In a hospital employed set up, I feel like RVUs abstract away a lot and make it hard to have a sense for what the nominal compensation actually means. I feel like equating RVUs to number on treat is also a moving target with apm and hypofrac.
If you guys/gals have any rules of thumb on that front, it would be helpful to us young and naive folks
My advice is to do everything you can to avoid a contract that compensates you based on wRVUs.
The most common compensation model hospitals use is a salary guarantee with an RVU "bonus"

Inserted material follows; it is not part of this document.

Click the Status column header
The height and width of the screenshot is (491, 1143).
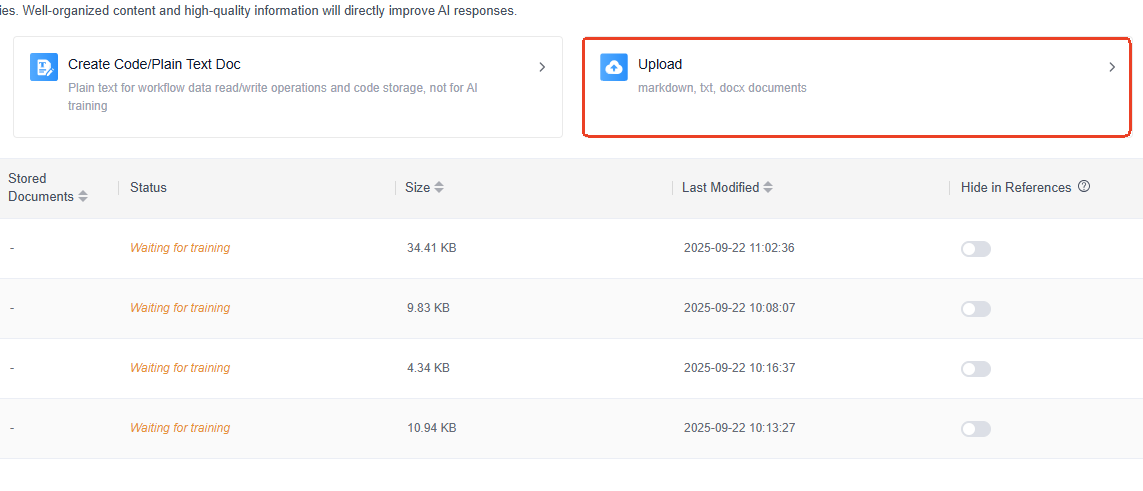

The reason that this is the most common compensation model is because it greatly benefits the hospital and screws the physician. All of the non-physician MBAs that run hospitals all went to the same schools and operate from the same playbook. All of the power is in their hands. They control the billing, they control the RVU reporting, they control how RVUs get assigned when you are on vacation.

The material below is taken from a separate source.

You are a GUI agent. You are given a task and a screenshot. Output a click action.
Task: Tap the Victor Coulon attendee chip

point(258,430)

Suppose you are going away for a week. You consult, sim, and plan a head and neck patient. However, your dosimetrist isn't done by 5 PM on Friday. Your covering doctor approves the plan on Monday. Who do you think gets the RVU credit for the planning? You, who spent 2 hours contouring and coming up with the plan, or the covering doc who spent 3 minutes checking dose distribution and the OAR checklist and signed it? If the covering doc is a locums, even better. Those RVUs just evaporate and the hospital pockets it. The hospital will delay reporting RVU numbers if it looks like you are going to "bonus." The RVU conversion factor is often set at the MGMA median or lower. If you've got a salary at the MGMA median, but a conversion factor at the MGMA 25% mark, that means you are basically working at a 25%-tile income to earn anything beyond your salary. And they call that an incentive?! Basically, it's all a scam to hold back as much of your collections as possible, and the RVU system gives them a big toolbox to use to do this. The RVU system just does not work well for radiation oncology where services occur over weeks to months. The physician gets screwed.

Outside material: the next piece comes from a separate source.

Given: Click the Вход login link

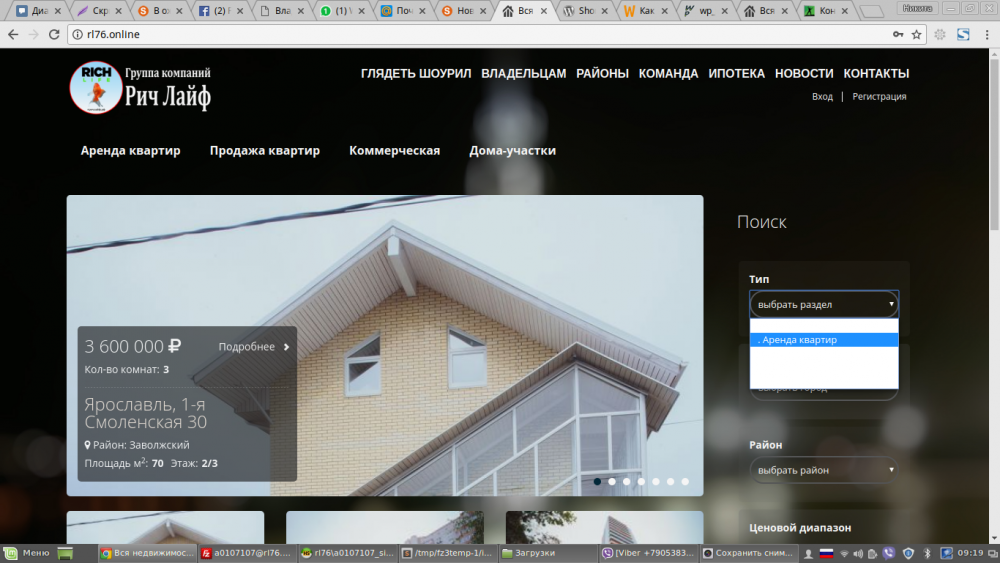Looking at the screenshot, I should coord(822,97).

Better alternatives (in decreasing order):
1. Negotiate to bill and collect professional on your own.
2. Negotiate a percentage of collections (90%) if the hospital wants to employ you and bill for you (a pure production compensation system that avoids RVUs).
3. Negotiate as high of a flat salary as possible without RVU production bonus
4. Negotiate a system where your wRVU conversion factor goes up as the number of wRVUs goes up.
Followed by a very distant number 5 of agreeing to their salary guarantee with their RVU bonus conversion factor. Just know that if you sign that you will never, ever see that bonus. Except for maybe that one time you were treating 40 patients, there on weekends, etc. and the hospital acted like they were doing you a favor when they gave you a $5000 check at the end of the quarter.